Yesterday,  the U.S. Chamber of Commerce released a report showing that Senator Elizabeth Warren’s (D-MA) Stop Wall Street Looting Act would have grave economic consequences by destroying millions of jobs and lowering the returns of public pension funds.  See below for key excerpts of the report from the Wall Street Journal, and read the full story here.

 

Chamber of Commerce Joins Pushback Against Warren’s Private-Equity Plan
The Wall Street Journal
By Chris Cumming
November 12, 2019

Private-equity firms have gained an influential ally in their efforts to resist proposed legislative changes to their industry.

The U.S. Chamber of Commerce, the largest lobbying group in the nation, on Tuesday said the Stop Wall Street Looting Act, a private-equity reform bill introduced over the summer by Sen. Elizabeth Warren (D., Mass.), would have grave economic consequences.

If enacted, the bill would result in the loss of 6.2 million to 24.3 million jobs across the country, while reducing both government tax receipts and the investment returns of public pension funds and other investors, the report said.

The measure “would poison the well of innovation and growth,” said Tom Quaadman, executive vice president of the lobbying group’s Center for Capital Markets Competitiveness, on a conference call with reporters.

The proposed legislation by Sen. Warren, a Democratic presidential candidate, would change the rules for private-equity firms significantly and has sparked intense resistance from the industry. The largest private-equity lobbying group, the American Investment Council, warned of the bill’s economic consequences and recently launched an advertising campaign to improve the industry’s image.

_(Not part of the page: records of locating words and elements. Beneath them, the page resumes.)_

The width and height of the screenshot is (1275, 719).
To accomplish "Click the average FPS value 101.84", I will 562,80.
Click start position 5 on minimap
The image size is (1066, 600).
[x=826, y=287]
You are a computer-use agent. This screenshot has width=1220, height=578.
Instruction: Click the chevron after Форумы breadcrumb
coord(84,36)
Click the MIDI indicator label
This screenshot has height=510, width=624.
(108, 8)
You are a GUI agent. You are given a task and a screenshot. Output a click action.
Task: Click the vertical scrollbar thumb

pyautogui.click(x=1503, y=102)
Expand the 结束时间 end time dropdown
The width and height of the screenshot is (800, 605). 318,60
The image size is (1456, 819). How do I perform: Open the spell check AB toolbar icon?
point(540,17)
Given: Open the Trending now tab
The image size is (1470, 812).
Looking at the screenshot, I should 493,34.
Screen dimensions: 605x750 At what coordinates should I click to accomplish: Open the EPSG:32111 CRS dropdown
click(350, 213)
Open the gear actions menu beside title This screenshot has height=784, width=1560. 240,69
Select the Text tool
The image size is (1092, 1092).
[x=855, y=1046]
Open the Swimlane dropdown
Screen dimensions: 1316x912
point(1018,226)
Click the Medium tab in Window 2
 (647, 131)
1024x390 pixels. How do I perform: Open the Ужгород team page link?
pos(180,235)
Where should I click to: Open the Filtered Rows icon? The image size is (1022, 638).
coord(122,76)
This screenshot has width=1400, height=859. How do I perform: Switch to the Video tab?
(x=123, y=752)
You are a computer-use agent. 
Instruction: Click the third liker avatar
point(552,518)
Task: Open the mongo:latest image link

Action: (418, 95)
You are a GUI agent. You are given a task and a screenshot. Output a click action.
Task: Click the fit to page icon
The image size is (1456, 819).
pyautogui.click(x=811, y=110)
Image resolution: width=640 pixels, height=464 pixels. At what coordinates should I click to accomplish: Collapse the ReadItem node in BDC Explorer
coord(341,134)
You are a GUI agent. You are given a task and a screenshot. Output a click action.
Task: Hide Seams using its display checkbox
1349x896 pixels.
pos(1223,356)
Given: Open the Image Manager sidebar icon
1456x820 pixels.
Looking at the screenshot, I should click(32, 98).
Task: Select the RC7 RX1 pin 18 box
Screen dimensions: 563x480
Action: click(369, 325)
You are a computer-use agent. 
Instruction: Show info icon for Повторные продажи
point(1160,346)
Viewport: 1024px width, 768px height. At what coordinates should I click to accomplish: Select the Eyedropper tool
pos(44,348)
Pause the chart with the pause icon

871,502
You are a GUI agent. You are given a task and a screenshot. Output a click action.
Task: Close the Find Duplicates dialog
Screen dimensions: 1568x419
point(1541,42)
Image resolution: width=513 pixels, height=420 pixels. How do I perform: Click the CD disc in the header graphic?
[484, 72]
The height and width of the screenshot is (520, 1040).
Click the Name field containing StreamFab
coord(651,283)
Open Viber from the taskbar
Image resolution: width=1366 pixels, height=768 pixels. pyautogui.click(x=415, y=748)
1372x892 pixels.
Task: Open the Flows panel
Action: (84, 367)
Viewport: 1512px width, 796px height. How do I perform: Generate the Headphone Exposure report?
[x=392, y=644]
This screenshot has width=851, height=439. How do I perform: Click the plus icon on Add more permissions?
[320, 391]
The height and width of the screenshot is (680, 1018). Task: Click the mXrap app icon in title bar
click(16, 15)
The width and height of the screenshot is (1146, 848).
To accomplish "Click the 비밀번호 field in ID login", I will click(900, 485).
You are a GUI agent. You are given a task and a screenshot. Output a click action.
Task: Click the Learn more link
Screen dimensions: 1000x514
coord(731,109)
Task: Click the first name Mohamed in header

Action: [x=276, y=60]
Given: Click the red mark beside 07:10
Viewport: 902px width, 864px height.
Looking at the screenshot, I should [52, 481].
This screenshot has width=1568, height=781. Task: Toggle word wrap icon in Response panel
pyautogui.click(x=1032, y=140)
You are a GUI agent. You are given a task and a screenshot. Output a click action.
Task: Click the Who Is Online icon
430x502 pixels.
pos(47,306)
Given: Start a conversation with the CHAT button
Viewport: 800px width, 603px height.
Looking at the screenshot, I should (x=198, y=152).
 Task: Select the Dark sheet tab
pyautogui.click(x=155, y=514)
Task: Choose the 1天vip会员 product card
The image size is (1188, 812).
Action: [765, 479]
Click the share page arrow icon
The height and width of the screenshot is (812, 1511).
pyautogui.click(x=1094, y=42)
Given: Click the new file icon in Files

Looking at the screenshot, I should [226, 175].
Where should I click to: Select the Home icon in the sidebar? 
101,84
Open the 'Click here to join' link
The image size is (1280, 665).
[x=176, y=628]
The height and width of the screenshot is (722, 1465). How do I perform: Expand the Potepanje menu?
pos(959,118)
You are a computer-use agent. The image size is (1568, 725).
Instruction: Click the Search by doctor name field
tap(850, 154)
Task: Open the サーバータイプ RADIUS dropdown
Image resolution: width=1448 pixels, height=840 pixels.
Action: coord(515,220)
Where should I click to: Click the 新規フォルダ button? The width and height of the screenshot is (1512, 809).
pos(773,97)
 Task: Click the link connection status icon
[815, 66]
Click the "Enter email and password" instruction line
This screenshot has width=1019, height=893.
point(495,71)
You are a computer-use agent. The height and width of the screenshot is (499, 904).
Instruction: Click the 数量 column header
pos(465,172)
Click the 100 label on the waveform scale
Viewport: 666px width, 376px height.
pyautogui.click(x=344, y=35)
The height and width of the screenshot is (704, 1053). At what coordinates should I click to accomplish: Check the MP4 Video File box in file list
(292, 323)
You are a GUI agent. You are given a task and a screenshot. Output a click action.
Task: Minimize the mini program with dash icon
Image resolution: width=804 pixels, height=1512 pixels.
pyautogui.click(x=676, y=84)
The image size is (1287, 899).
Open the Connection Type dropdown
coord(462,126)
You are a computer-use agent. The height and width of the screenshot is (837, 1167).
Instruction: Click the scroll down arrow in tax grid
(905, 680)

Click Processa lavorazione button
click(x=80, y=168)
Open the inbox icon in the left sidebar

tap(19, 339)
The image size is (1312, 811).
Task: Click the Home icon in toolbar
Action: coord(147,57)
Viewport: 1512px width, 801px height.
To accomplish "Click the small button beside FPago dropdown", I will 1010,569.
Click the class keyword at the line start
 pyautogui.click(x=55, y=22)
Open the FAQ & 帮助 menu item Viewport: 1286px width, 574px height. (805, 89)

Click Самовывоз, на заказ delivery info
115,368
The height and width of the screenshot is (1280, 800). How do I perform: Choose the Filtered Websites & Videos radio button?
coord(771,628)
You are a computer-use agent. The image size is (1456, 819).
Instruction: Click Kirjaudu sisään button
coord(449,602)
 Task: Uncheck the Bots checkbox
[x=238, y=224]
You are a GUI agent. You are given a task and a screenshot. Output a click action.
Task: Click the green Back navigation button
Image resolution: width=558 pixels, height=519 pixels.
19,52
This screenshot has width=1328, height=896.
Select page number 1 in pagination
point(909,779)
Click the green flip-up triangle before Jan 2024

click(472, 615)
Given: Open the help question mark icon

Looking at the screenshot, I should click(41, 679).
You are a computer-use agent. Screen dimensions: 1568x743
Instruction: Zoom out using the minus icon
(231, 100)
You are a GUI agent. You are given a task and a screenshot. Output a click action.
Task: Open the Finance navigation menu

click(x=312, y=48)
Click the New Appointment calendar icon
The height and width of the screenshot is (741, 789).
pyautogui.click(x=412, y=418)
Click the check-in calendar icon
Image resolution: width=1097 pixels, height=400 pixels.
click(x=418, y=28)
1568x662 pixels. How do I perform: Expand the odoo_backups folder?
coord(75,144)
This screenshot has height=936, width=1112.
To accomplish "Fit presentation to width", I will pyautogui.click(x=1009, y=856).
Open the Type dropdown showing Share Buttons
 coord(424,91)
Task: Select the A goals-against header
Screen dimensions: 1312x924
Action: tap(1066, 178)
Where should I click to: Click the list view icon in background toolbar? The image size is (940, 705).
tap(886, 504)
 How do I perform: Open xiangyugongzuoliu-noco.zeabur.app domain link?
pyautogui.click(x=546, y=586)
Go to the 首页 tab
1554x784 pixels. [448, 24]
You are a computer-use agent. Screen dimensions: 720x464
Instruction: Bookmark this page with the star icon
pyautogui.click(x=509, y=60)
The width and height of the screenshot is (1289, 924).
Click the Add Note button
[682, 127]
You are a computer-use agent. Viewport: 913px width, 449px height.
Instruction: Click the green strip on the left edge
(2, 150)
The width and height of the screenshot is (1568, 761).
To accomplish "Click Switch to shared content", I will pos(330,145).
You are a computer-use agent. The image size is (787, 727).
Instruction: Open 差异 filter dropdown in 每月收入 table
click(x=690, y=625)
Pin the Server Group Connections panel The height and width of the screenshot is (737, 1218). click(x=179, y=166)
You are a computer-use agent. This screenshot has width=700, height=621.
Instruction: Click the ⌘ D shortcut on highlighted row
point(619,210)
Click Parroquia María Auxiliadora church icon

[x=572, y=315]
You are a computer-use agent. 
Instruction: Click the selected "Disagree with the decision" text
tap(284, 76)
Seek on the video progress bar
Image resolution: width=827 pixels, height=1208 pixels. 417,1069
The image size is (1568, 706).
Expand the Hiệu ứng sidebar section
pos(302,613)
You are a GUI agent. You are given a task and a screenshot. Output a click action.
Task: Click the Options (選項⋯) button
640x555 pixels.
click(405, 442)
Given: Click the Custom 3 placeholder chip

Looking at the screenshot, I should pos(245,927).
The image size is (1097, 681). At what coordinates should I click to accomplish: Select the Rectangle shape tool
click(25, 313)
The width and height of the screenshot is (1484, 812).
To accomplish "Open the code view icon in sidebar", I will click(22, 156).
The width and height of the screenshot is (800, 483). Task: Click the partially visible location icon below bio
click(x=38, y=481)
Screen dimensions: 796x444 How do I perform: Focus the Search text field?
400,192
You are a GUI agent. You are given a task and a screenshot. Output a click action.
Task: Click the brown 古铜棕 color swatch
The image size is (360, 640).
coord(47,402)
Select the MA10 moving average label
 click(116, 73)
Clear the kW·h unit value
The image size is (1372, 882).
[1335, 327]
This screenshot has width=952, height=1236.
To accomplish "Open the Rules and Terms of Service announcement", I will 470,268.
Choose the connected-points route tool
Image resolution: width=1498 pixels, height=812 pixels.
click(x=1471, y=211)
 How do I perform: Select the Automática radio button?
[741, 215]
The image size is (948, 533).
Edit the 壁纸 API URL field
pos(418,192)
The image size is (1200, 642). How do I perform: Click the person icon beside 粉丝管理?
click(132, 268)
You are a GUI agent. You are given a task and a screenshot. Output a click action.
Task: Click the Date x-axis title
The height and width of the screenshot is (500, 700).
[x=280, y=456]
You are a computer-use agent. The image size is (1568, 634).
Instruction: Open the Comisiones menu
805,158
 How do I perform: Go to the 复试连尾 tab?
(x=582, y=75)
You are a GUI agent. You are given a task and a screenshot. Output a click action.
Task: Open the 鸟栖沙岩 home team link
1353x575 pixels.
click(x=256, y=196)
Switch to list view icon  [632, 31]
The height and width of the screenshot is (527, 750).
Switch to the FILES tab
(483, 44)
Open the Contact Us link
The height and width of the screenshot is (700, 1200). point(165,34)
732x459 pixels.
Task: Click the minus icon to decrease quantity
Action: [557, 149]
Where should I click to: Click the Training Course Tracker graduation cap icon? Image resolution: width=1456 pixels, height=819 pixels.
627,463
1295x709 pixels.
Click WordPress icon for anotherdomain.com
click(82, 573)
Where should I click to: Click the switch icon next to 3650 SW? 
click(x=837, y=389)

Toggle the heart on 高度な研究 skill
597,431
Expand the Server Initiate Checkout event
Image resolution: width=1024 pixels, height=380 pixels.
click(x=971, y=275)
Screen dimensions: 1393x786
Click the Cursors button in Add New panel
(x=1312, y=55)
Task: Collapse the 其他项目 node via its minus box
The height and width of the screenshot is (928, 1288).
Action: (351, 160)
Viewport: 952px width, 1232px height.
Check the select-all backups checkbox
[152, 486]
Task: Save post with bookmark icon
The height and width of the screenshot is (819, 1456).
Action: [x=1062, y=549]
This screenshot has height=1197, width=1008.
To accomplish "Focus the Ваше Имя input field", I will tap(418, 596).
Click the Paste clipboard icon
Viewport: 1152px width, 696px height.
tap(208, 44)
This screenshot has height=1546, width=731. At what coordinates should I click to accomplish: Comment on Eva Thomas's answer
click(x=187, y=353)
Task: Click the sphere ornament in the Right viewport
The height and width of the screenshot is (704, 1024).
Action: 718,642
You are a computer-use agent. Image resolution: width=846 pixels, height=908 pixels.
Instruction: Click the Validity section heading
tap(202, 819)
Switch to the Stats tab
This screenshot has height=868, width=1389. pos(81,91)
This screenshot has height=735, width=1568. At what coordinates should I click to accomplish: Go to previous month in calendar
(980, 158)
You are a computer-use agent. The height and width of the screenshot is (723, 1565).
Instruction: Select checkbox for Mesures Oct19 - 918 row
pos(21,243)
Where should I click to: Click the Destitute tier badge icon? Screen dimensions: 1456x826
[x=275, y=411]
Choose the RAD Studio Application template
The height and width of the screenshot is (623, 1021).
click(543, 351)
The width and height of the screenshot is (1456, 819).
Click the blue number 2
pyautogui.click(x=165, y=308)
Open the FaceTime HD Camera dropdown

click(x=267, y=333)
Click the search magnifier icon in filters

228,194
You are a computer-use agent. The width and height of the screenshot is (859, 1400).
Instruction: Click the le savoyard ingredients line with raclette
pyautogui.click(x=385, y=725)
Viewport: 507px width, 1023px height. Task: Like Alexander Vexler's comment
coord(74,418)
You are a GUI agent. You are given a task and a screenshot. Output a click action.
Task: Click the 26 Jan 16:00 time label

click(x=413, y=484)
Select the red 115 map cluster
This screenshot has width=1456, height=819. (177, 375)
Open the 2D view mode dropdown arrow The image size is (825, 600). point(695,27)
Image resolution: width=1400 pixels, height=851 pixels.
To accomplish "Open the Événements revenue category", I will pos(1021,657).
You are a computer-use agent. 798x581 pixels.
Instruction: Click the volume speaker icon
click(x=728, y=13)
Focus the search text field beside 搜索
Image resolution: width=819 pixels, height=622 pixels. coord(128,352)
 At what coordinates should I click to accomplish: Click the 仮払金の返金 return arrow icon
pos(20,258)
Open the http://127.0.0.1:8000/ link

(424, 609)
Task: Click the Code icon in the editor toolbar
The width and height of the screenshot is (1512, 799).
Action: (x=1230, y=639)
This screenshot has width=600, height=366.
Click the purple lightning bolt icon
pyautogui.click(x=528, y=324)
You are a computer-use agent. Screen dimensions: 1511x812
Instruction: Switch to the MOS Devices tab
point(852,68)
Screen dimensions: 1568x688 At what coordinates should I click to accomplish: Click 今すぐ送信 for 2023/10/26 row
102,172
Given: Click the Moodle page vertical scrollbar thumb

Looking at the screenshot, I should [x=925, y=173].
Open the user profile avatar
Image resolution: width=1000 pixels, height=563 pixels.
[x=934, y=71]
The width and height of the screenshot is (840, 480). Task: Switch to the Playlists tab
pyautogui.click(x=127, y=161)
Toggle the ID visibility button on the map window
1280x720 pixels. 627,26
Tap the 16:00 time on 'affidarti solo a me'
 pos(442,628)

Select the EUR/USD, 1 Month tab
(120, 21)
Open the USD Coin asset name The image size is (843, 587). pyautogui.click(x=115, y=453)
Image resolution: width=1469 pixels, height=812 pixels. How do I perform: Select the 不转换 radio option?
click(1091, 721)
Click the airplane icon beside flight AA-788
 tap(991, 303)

Among its provisions, the bill would tax firms’ profits at higher rates and rewrite bankruptcy law to ensure workers have more protections when a private equity-owned company goes bankrupt. It would also make private-equity firms liable for the debts, legal judgments and pension obligations of the companies they buy.

These changes would so increase the risk of private-equity investing that the industry “could just make the decision to cease to exist,” said Charles Swenson, a professor at the University of Southern California’s Marshall School of Business who wrote the U.S. Chamber’s report, on the conference call.